Teachers need training to do this work well. We really do a disservice to teachers by not providing them with the training to partner with families. A study done by MetLife a few years back found that the number one area in which teachers feel incompetent is engaging with families.
I do many speaking engagements with groups of 200–300 teachers and principals. I always ask, "How many of you have been classroom teachers?" Usually everybody raises their hand. Then I ask, "How many of you have ever received a full course, not just a workshop, on engaging and partnering with families?" And maybe one or two people raise their hands. I've done this over the last three years, and it's always the same. I don't blame teachers and principals for not knowing how to effectively engage families.
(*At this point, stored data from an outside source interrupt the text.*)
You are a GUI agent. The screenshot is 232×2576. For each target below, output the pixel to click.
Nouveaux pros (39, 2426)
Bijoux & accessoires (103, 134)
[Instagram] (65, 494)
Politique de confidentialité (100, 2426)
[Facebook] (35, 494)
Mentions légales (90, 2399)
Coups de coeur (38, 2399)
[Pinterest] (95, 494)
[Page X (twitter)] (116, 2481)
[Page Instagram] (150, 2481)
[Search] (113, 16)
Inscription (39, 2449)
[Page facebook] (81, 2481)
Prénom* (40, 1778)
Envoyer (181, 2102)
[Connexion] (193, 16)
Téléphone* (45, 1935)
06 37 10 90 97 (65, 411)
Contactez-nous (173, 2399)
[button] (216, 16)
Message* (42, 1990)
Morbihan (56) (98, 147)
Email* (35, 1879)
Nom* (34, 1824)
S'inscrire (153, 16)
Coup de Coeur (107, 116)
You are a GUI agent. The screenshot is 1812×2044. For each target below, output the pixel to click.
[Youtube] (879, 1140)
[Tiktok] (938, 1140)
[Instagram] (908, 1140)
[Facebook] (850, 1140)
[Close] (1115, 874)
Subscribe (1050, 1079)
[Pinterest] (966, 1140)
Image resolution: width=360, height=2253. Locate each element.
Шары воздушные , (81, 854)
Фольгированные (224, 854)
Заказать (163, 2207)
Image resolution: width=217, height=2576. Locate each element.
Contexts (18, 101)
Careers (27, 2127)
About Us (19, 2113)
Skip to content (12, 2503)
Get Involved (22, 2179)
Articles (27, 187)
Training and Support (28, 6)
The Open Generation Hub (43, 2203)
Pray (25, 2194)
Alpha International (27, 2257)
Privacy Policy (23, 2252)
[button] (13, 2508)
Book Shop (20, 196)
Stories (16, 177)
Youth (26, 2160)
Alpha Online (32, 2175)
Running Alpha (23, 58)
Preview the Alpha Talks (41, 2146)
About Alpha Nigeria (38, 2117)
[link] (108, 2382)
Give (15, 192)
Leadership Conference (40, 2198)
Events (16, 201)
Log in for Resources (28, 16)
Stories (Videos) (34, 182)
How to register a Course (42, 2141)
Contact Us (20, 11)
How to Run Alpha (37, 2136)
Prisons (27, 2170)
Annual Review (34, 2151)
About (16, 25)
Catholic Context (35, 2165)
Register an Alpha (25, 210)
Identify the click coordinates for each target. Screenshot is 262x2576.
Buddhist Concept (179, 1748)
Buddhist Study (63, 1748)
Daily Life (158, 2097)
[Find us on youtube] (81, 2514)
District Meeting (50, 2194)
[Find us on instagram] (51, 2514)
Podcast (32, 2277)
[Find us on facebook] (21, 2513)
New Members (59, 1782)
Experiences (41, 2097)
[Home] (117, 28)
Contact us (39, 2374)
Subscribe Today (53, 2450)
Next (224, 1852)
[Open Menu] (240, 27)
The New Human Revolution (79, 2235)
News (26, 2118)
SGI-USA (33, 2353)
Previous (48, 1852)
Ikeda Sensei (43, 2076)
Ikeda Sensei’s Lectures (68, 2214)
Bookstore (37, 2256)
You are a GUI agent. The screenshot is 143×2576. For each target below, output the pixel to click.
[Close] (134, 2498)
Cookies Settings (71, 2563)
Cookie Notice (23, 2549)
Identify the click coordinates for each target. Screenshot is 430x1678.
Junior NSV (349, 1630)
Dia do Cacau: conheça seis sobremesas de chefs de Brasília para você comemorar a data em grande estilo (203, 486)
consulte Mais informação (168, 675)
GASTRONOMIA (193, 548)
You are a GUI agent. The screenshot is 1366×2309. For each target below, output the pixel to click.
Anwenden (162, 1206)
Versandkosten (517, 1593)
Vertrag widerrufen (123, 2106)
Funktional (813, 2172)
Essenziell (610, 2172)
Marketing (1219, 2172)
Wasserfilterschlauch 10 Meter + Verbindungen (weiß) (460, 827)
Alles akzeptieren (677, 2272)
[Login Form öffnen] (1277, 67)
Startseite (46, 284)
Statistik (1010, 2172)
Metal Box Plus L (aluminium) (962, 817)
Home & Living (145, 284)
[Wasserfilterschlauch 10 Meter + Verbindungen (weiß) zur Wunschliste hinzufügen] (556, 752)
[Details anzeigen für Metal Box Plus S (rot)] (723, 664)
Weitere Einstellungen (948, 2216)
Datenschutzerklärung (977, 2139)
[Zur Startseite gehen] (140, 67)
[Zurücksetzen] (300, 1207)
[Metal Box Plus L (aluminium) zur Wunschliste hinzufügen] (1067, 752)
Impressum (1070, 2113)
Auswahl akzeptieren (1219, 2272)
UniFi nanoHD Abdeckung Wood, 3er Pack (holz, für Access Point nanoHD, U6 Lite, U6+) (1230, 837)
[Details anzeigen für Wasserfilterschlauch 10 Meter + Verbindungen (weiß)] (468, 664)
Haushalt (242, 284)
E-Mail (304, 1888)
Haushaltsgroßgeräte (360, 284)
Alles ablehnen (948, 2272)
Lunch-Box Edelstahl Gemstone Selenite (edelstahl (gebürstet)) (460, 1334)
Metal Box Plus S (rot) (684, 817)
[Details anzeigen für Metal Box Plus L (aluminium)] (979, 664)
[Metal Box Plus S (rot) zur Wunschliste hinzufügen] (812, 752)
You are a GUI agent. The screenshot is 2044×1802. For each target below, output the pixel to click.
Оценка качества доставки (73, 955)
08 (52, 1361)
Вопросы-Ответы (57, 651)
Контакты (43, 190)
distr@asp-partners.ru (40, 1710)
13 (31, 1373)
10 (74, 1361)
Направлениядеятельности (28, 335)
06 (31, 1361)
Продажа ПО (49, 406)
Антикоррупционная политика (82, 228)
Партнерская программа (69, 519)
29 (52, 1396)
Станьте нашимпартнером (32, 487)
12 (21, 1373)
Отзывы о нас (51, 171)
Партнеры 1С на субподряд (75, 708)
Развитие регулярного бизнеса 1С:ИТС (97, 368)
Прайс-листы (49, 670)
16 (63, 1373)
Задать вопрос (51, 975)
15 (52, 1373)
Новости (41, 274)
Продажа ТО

We've done a horrible job providing them support to do that.
Now we're seeing more intentional efforts by districts to train their school leaders and teachers in family engagement. That's what it's going to take—that and robust preservice work. Preservice is where we need to start. If new practitioners understand that family engagement is a key component to their being effective teachers, that will carry with them throughout their careers.
I'm working hard now on trying to get states to include some proficiency standards for teachers on family engagement. For new teachers, proficiency in family engagement would be part of the licensure criteria; for practicing teachers, it would be part of their evaluation standards. The Massachusetts Educator Evaluator Standards for practicing teachers, for instance, include family engagement standards. Districts are using those standards to figure out the kind of training they'll develop for their practitioners. But we also need standards around family engagement for new teachers, because that will cause teacher training institutions and certification programs to be more rigorous about training for family engagement.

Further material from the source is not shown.